▶ **WHAT THE TASK REQUIRES**
Only the line containing "The height and" and those after it, up to the end of the records below, are to be set down, exactly as written.

▶ **Stored dataset items**
——

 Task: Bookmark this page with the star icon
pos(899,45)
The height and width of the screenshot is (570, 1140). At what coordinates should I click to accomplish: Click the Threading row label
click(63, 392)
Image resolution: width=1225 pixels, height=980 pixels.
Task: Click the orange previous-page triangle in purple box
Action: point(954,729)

——

▶ **ANSWER TO THIS TASK**
The height and width of the screenshot is (570, 1140). At what coordinates should I click to accomplish: Click the Threading row label
click(63, 392)
Image resolution: width=1225 pixels, height=980 pixels.
Task: Click the orange previous-page triangle in purple box
Action: point(954,729)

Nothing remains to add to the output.